Fourier Terms!
Picture this scenario: you are building a forecasting tool that leverages time series data and you are deciding on your features. Inevitably you get to the question: how do I handle my cyclic variables such as day of year, day of week, and time of day? These features, whilst not exceptionally explainable, tend to provide a lot of predictive power and should variably go into your model if you don’t have access to the true feature. So what do you do with them? Well we have several options in our toolkit. The first is to take delve into the forecasting realm and use models such as ARIMA, or RNNs. These are great models and are commonly used. However, I’d argue that the most common approach is to just hot encode the cyclic variables and run them through a machine learning pipeline. I think we can do better. We can borrow some approaches from forecasting analysis and use Fourier transforms. This dramatically reduces the dimensionality of the data and provides similar results in less time.
What are Fourier transforms?
“The Fourier transform (FT) decomposes a function of time (a signal) into its constituent frequencies”. The gist is that functions of time can be expressed as additively combined trigonometric functions. We can then easily decompose them to use in regression. There are some amazing examples of this used in complex ways:
We can leverage this theorem by taking our cyclical variables and perform vector decomposition to create two orthogonal features. More about how to do this shortly.
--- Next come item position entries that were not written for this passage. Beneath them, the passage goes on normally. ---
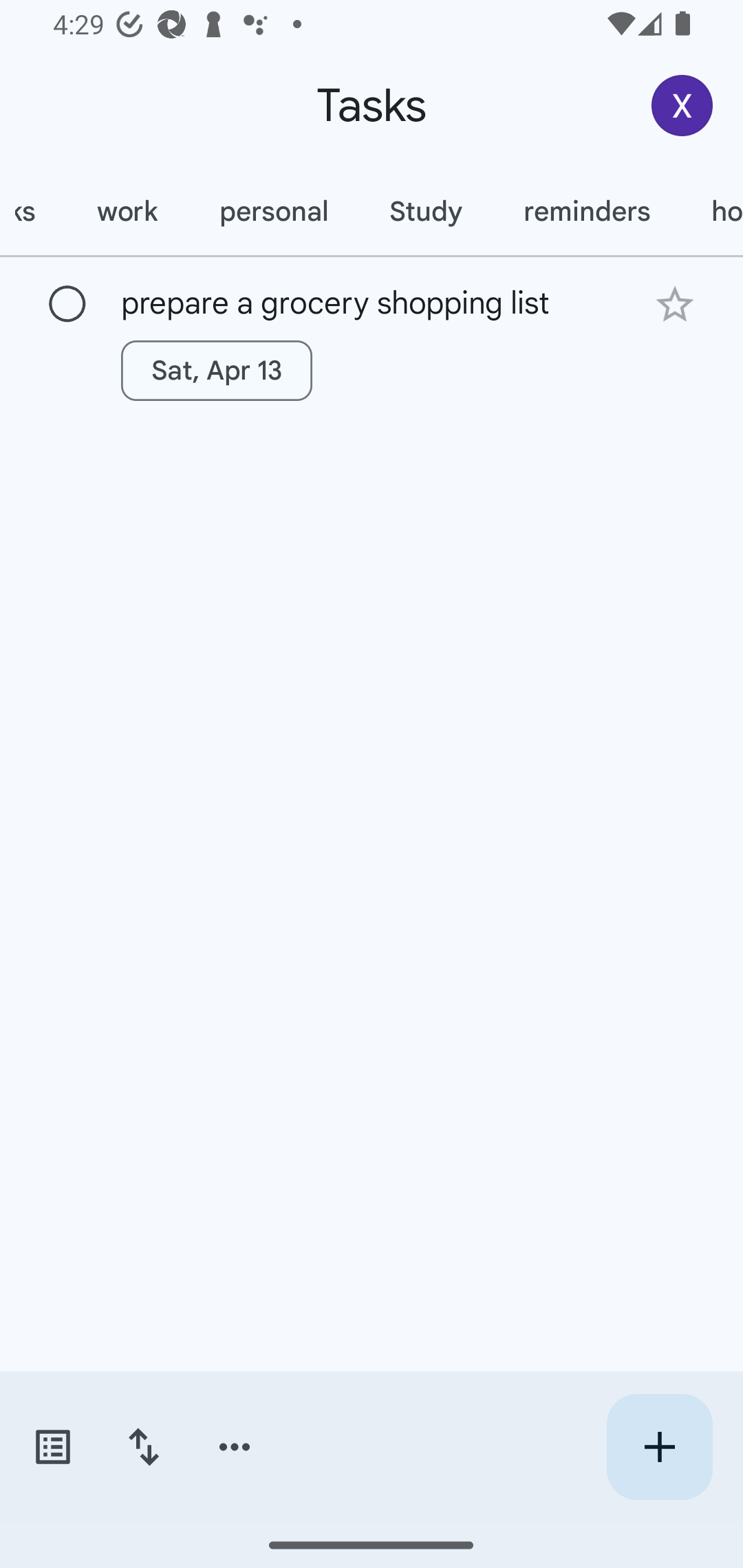
work (127, 211)
personal (273, 211)
Study (425, 211)
reminders (586, 211)
Add star (674, 303)
Mark as complete (67, 304)
Sat, Apr 13 (216, 369)
Switch task lists (52, 1447)
Create new task (659, 1446)
Change sort order (143, 1446)
More options (234, 1446)
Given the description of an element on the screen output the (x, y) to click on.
Let’s go through the process of decomposing the cyclical features into Fourier terms and also the hot encoded version as our benchmark.
Set up environment
For this benchmark, I am going to use some data from the tsibble package. The tsibble package provides a couple of relatively clean time series data-sets that are easy to work with. We will use the pedestrian
dataset. The dataset contains the count of pedestrians over a two year period in Melbourne.
library(dplyr)
library(purrr)
library(plotly)
library(DT)
library(forcats)
library(lubridate)
library(rsample)
library(recipes)
library(modelr)
library(broom)
library(yardstick)
library(testthat)
my_dat <-
tsibble::pedestrian %>%
as_tibble() %>%
filter(Sensor == "Birrarung Marr") %>%# shirnking the data for speed
select(Date_Time, Time, Count) %>% # extract three common cyclic variables
mutate(day_of_week = wday(Date_Time),
month_of_year = month(Date_Time),
Time = Time)
my_dat_split <- my_dat %>%
initial_time_split() # split into train-test sets for future benchmarking/validation
my_dat %>%
plot_ly(x = ~Date_Time, y = ~Count, type = 'scatter', mode = 'lines')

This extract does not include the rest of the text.